The lauded masterpiece of one of Australia’s most acclaimed authors, Elizabeth Jolley’s The Vera Wright Trilogy is shockingly little known here. The first two books are out of print and the third was never released.  Persea Books has ridden to the rescue, reissuing the trilogy in one magnificent volume.  Loosely based on Jolley’s own experiences, Vera’s story begins in 1939 England, as she leaves school at seventeen to become a nurse in a military hospital. 

“She said, that time in the morning before I went for my day off to sleep among the spindles of rosemary at the end of my mother’s garden, that love was infinite.  That it was possible, if a person loved, to believe in the spiritual understanding of truths which were not fully understood intellectually.  She said that the person you loved was not an end in itself, was not something you came to the end of, but was the beginning of discoveries which could be made because of loving someone.”

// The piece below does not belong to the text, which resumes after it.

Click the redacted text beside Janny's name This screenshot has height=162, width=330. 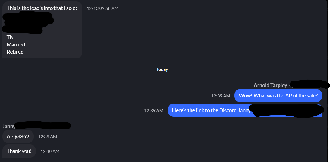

Told in the present tense over several decades, Vera recounts her story not in a neat, tight narrative but as a series of overlapping memories marked by yearning obsessions: with sophistication, with marriage, with foods restricted during wartime, and above all with charismatic personalities, the most intense of which culminates in her first child born out of wedlock.  Vera is a remarkable protagonist, a quiet rebel involved in a continuous struggle with societal and familial expectations.  Her decisions less wise than provoked by a desire to find a life that satisfies her.  Jolley melds restraint and passion in writing that can simply be described as musical.  Jolley deserves to be counted among the great voices of the past century, and her trilogy deserves to be read, discussed, and adored.